Gradually Rowland withdrew from his itinerant preaching activities and concentrated on services held in a barn at his house in Parramatta on Sunday and Friday evenings. The prominent two-storey house was on a four-acre block at the corner of George and Charles Streets. His grandson, James Hassall, in his book, “In Old Australia”, recalled that the house had been provided by the government for Rowland and “there was a great mulberry tree in the garden and the largest English oaks in the colony were there”.
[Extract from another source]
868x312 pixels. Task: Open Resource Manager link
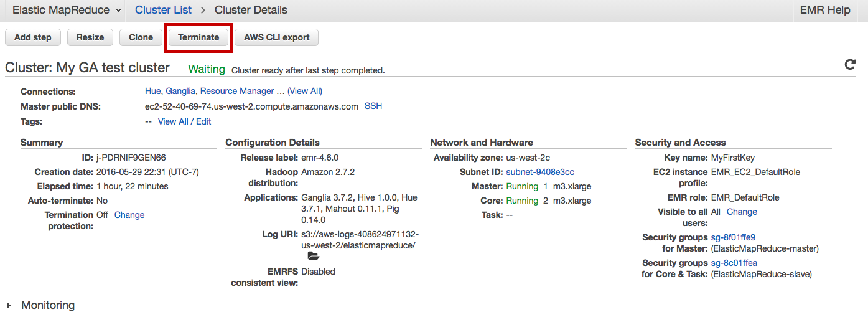[236, 91]
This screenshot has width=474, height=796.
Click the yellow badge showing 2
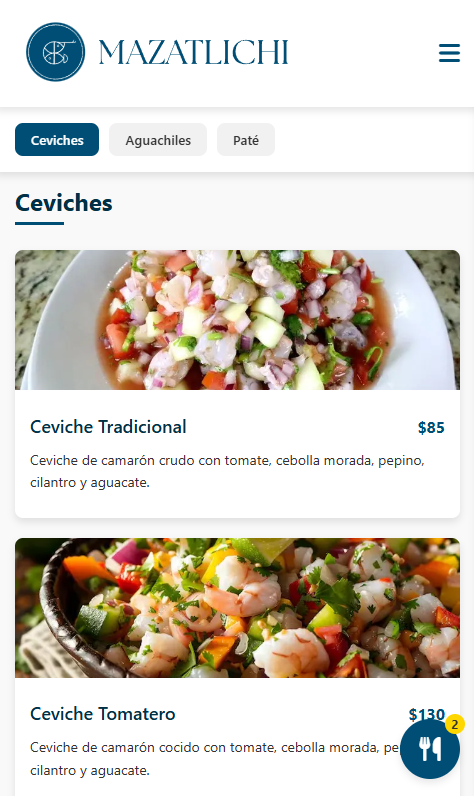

Rowland supported Marsden’s view of an Evangelical presence in the colony and was not disposed to support dissent for dissent’s sake. He did much to promote ‘Calvinistic Methodism’ in the district, which later embarrassed his son-in-law, Walter Lawry, and other more strictly Wesleyan preachers who became more and more prominent and continued the itinerant mission. Nevertheless, they remained on good terms with him and refrained from undermining his work until after he had died, such was their respect for the man.
Rowland remained loyal to and corresponded with the London Missionary Society and offered support to its members when they visited the colony and helped others of them, particularly William Shelley, who he sheltered when Shelley arrived almost destitute in the colony from Tonga some years after Hassall.
Rowland Hassall maintained close correspondence with the missionaries who remained in Tahiti and later, when he established his store, he began to supply them with goods, including, incredibly, guns and ammunition. Brother Nott, who had remained in Tahiti, complained to Hassall in 1803:
“Had the muskets you sent to Mr Henry been good ones I should have taken them, but they are of no use. Those sold to the natives by Mr Harford were so neat in their eyes that they would not esteem those you sent at all. But if you will be so kind as to send me two neat ones the first opportunity I shall esteem it a favour… “
Rowland and Thomas Hassall were consistent suppliers of weapons and ammunition to the missionaries on the islands, who bartered them for produce, services and favours. In fact Thomas sent two English muskets to Brother Bicknell in 1815 and these were exchanged for two tons of meat. King Pomare continually requested guns to use in the violent struggles which flared up between rival chieftains.
On one occasion, King Pomare wrote to Rowland asking for a still, but Rowland had to decline, stating that only the rigid prohibition of the manufacture and sale of stills imposed by Governor Bligh prevented him from complying with the king’s request. He reassured Pomare that he would be able to supply one in future if ever the rules were relaxed.
Throughout his life Rowland “never lost sight of his original destination as a Missionary, and continued to perform the duties of one, by preaching the Gospel in almost all parts of the colony”. His life was said to have been a “continued example of religion and piety, extensive benevolence and hospitality”.
He held very strong views on proper adherence to the principles which he preached. He was meticulous about keeping the Sabbath and warned whenever possible about conduct which he considered to be inappropriate. For example, he opposed race meetings, which he said were the result of activity by the devil who had “stirred up his Agents to establish Horse Races, Cock fighting, Balls and almost every kind of sinful amusements”. Nevertheless he was sure that his and the influence of other preachers would win “and altho’ a great Evil I take it as a token for good for the enemy of Souls to see his Kingdom tottering”.